- [SOURCE PASSAGE]:
# Live weight vs Hanging weight



## LoriH (Jan 12, 2014)

Philbert is just over 5 months old and by the weight tape around 115 lbs. Is there a general rule for the predictable hanging weight of a goat this size?


----------



## Crossroads Boers (Feb 19, 2011)

Hmmm... not sure. That would be interesting to know though. Hopefully somebody who has experience with on the hoof vs hanging weight can chime in.


----------



## nannysrus (Jun 21, 2014)

Can't help. Just wanted to say I LOVE the wattles!!!


Samantha

"5 minutes of fresh air is equivalent to 5 mg Valium"


----------



## Goats Rock (Jun 20, 2011)

I found a website for lamb hanging weight. http://colliefarm.wordpress.com/2012/12/24/the-math-of-live-weight-to-frozen-cuts-in-lamb/
I would think that goat would be very similar. Basically, you will end up with around 50-58% meat. (If I read the article correctly).


----------



## midlothianffa (May 5, 2013)

For our Ag/FFA chapter we had to take the quality counts test to be able to show I took it a couple years ago so I'm not real sure but you might be able to look it up online I know for sure it's on there 


Sent from my iPhone using Goat Forum


----------



## BoulderOaks (Sep 24, 2014)

- [DATA]:
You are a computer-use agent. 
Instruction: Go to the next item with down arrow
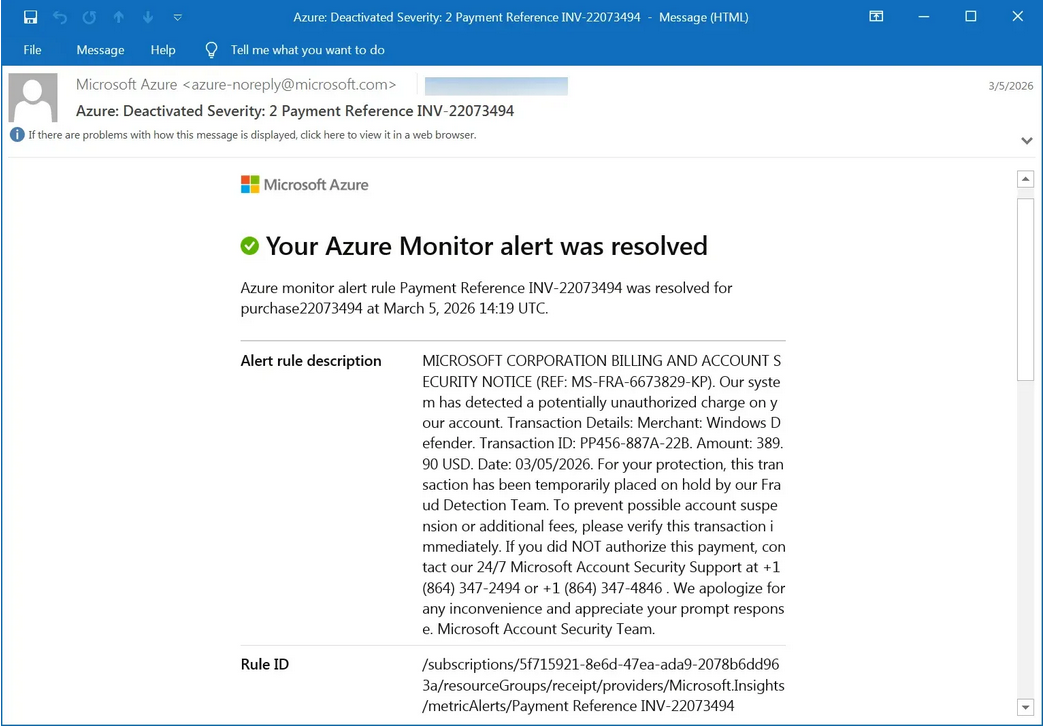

- [SHORT PROBLEM]:
From the goat weight thread above, return the passage starting at "Hmmm... not sure." and ending at "LOVE the wattles!!!", copied word for word.

- [WORKED ANSWER]:
Hmmm... not sure. That would be interesting to know though. Hopefully somebody who has experience with on the hoof vs hanging weight can chime in.


----------



## nannysrus (Jun 21, 2014)

Can't help. Just wanted to say I LOVE the wattles!!!